**DOCUMENT PASSAGE**.
In Italy things go, well, better and worse for me. The AI aggressively moves in more units to fully cover the front, and a bug spawns Austrian garrisons in the surrendered fortresses from earlier, so I lose Trent and suddenly have a gaping hole on my left flank:
However, Cardona isn’t beaten QUITE so badly at Fisch fortress, and the Italian front largely settles into a modestly bloody stalemate.
These little battles of 5,000, 10,000 casualties are charming compared to the grotesque massacres going on in France right now.
The largest battle sees Cadorna’s Second Army get a foothold near Villach against Eugen von Osterreich’s defending army, losing about 15,000 men on both sides:
Except Cardona pushes things too far and loses 20,000 men trying to exploit his ‘advantage’:
With a 10-1 advantage in numbers he manages to drive a lone Austrian corps out of Gorizia…suffering 20x as many casualties as the Austrians do in the process:
How is that even possible!?
First Army to the south is much more competent, bagging nearly all of Fiume’s garrison at light cost by early May:
At the same time, Cardona finds another corps he outnumbers 3 to 1, and drives it off, inflicting 7,000 losses for only 22,000 of his own:
Truly a Glorious Victory for Italia!
So, the situation by 1 June in the Italian theater sees mostly victory on the right flank, which I attempt to exploit into Austria proper, while the center is stalemated and the left flank is a chaotic mess as I try to sort through the newly-spawned Austrian garrisons with no real offensive troops save my handful of alpine troopers:
Anatolia is much more bloody.
Here, in general, Kitchener leaves 1 army and 2 supporting corps to hold the mainland, while he shifts 3 other armies to join Fourth Army near Gallipolli. HOwever, while I see the mines are clear, I idiotically forget that I haven’t taken the forts in this timeline, and I get my transports blasted to kingdom come by the Dardanelles forts on either side. We’ll see what comes of that. Meanwhile, the Turks at last bring their armies down from the Caucausus, leaving the robo-Tsar to run free while they begin to really fight for their homeland.

[Data listing]
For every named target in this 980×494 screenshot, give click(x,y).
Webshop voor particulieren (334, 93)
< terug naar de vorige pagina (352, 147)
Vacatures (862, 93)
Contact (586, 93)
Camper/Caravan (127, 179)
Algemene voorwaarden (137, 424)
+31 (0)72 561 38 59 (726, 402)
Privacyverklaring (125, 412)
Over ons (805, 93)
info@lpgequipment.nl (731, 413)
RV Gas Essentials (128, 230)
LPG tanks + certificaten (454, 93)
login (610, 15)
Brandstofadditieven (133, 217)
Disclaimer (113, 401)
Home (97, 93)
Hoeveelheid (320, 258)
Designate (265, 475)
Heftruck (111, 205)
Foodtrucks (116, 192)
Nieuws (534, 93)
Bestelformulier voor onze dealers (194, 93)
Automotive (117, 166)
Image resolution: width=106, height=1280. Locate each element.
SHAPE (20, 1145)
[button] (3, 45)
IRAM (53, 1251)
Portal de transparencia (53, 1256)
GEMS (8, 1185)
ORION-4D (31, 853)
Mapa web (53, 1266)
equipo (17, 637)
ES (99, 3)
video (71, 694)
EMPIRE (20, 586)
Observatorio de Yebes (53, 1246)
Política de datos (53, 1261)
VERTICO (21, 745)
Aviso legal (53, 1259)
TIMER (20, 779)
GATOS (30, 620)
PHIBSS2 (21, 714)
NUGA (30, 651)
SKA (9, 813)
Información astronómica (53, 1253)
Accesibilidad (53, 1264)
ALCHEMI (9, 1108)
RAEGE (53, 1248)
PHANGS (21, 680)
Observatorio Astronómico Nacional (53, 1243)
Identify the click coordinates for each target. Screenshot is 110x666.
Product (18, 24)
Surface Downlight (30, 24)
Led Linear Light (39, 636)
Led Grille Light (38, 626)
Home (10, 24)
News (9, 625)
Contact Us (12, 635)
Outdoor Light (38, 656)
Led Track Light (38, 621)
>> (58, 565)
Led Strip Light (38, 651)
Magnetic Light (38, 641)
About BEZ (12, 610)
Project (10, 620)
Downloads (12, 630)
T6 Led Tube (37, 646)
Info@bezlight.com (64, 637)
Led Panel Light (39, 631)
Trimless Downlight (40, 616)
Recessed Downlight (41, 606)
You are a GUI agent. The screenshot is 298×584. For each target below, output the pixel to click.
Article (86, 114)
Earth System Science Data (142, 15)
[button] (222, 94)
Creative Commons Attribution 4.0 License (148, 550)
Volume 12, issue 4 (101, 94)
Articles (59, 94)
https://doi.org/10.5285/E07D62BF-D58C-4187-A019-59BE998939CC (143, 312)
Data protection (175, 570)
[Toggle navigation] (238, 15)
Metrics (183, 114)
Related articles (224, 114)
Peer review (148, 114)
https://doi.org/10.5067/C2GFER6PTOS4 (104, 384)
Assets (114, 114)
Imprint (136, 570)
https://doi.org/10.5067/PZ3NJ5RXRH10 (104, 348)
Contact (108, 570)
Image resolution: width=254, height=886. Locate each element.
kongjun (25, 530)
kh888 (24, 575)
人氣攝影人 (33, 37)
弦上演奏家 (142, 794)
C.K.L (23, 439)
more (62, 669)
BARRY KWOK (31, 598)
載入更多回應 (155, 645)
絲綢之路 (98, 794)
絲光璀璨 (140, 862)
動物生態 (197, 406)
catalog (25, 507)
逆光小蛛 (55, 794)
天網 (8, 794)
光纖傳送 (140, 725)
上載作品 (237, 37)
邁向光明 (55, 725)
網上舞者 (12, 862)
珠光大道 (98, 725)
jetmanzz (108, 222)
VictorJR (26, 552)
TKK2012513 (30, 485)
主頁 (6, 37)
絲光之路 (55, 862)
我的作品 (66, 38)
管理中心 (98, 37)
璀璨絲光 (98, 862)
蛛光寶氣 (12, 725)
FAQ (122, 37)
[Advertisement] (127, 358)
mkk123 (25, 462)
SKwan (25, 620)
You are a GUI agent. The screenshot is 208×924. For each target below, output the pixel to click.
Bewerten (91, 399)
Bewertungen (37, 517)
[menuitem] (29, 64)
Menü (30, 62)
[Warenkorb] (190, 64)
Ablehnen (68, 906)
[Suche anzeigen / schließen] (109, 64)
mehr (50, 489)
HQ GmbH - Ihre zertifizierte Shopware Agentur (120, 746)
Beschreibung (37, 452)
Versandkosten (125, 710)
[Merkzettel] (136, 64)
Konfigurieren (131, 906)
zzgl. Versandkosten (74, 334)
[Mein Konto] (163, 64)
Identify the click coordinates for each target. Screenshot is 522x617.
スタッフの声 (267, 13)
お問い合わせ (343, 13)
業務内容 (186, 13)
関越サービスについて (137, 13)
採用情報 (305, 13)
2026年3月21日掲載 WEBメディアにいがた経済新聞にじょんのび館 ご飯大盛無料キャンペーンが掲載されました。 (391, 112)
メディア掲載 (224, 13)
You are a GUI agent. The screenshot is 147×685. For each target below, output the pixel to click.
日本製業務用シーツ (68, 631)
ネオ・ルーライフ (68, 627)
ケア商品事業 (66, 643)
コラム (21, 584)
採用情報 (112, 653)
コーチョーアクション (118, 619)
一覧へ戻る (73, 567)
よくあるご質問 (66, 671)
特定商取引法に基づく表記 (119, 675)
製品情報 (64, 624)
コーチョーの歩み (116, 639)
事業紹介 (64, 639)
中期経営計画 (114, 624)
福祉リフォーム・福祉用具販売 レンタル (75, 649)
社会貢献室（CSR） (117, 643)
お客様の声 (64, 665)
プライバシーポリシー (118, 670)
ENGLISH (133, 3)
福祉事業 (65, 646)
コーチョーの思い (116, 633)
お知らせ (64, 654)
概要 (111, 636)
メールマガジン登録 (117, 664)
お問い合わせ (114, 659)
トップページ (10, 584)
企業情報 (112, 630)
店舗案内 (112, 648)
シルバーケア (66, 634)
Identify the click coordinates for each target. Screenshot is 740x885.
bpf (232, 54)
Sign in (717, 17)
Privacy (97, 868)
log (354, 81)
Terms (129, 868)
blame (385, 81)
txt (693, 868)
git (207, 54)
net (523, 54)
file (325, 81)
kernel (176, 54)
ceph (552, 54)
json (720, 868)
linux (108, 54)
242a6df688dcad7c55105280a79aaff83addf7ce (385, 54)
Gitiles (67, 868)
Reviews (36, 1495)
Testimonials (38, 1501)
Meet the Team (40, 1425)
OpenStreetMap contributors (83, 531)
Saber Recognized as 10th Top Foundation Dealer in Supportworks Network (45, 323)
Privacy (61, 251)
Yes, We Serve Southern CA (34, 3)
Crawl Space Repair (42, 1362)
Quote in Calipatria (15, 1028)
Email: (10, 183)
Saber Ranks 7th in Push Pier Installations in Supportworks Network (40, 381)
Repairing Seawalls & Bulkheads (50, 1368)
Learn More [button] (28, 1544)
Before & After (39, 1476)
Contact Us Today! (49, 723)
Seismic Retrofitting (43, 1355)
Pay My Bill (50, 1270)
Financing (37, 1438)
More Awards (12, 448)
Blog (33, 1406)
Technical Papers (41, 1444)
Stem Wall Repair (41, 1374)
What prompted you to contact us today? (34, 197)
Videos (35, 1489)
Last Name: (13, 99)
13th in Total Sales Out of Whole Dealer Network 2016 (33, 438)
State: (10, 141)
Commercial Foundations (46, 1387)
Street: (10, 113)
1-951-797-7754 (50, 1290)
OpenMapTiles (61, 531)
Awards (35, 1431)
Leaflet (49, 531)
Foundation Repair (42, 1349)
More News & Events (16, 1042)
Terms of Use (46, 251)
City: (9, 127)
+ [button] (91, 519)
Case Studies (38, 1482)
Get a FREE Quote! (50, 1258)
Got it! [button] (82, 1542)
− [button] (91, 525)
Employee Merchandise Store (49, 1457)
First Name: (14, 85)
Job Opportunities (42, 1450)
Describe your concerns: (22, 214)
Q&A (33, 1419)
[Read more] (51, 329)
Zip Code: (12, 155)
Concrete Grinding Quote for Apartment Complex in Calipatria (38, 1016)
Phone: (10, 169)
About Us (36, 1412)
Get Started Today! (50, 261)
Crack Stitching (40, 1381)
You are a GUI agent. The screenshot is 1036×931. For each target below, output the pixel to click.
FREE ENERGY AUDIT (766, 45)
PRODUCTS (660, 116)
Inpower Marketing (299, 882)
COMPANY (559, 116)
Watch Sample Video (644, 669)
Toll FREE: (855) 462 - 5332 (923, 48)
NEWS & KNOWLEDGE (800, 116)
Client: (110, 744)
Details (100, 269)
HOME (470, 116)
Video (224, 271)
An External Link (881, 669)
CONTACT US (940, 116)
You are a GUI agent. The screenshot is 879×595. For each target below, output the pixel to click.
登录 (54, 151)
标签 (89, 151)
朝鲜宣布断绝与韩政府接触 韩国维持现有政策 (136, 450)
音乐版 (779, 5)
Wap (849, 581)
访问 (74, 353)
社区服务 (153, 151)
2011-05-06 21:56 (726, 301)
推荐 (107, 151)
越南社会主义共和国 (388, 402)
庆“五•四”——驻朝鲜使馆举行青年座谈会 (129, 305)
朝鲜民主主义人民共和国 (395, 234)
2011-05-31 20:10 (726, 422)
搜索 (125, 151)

**DIRECTIONS FOR THIS TASK**.
Translate this sentence from the Italian front write-up above into Spanish: "These little battles of 5,000, 10,000 casualties are charming compared to the grotesque massacres going on in France right now."

**SOLUTION**.
Estas pequeñas batallas de 5.000, 10.000 bajas son encantadoras en comparación con las grotescas masacres que están ocurriendo en Francia en este momento.